On Friday 21 May 2021 19:14:42 J Leslie Turriff wrote:
On 2021-05-21 18:04:29 Gene Heskett via tde-users
wrote:
You should go to school, not to learn by rote,
that will be stale
before you get across the stage for a diploma, but to learn how to
learn for the rest of your life. Never, ever, let your curiosity go
unanswered. Except maybe about gravity, which hasn't made it into
the TOE despite 100+ years of trying by some 5 star minds. We don't
even know its PV!
Take care and stay well folks.
Cheers, Gene Heskett
Yeah. Good luck getting today's teachers to teach how to learn
instead of how to memorize.
And that is indeed the crux of the matter. Problem solving is not on the
agenda, the dregs of it vanished along with teaching phonics back in the
40's. I got the last class on that ever taught in Iowa schools in the
40's. That, and a tested 147 on the Iowa test, I have always said gave
me a leg up on those that followed later. In the early 50's as korea was
blowing up, I had the draft board move my number up as that was for 2
years, but volunteers were for 4 years, but I made a 98 on the AFQT.

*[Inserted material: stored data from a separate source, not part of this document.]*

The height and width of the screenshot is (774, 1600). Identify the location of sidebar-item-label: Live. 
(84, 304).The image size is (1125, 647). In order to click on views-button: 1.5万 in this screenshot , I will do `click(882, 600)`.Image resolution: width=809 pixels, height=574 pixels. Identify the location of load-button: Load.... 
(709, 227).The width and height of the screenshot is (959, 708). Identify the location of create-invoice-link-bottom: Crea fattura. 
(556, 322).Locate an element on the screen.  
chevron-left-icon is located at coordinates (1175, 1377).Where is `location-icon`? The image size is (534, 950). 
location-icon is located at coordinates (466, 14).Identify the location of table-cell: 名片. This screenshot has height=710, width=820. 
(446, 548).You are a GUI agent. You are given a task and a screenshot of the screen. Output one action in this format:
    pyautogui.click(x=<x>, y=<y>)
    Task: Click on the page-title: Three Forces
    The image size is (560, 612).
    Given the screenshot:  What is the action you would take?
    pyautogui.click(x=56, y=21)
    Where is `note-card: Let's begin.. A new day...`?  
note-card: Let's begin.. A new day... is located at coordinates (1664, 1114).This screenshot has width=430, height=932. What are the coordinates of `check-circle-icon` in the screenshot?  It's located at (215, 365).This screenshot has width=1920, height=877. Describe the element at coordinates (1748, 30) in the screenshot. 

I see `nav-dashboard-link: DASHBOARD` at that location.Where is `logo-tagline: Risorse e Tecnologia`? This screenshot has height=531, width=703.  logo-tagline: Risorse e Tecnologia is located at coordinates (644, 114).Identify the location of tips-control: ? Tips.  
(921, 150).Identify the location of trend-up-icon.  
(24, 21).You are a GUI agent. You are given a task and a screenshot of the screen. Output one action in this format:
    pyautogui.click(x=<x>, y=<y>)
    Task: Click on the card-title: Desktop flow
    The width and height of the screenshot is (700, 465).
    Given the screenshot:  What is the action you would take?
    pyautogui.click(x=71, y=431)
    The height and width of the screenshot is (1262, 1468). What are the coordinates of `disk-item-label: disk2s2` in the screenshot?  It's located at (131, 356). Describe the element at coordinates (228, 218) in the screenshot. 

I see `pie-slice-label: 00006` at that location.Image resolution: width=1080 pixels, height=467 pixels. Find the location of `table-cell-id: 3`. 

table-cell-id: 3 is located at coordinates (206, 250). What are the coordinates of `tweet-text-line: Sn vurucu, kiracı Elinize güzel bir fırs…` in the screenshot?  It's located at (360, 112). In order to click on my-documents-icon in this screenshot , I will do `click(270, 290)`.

Next best in about 135 boys that day was 36. That got me instantly
classified 4F, unfit for service because I wouldn't follow orders, they
wanted machine gun targets.
I sat for a 1st phone and got it in '62 without cracking a book to cram.
Sick of consumer electronics, I switched to broadcast engineering in '64
and never looked back.
I sat for the CET in '72, same story. 4 hours to do the test, gave it
back in 45 minutes, 123 out of 125 correct. To say that the CET is a
rare item is an understatement, dropping that on HR's desk has got me
every job I've ever applied for. Married an old maid school teacher with
a degree in music in '89 but she was a bit embasrrased at my lack of a
formal diploma, and pushed me to get a GED, so I sat for that in '90. 2
weeks later I hadn't heard, so I made a trip to the P.O., the test
givers $dayjob, and asked him about it. He asked in turn why I cared, it
was obvious you were just doing it for the exercise weren't you? I had
to admit he was right, but I got it a few days later. Now that lady has
passed as of last Pearl Harbor Day, COPD. So after 31 years I'm alone
again.
Leslie
Cheers, Gene Heskett
--
"There are four boxes to be used in defense of liberty:
soap, ballot, jury, and ammo. Please use in that order."
-Ed Howdershelt (Author)
If we desire respect for the law, we must first make the law respectable.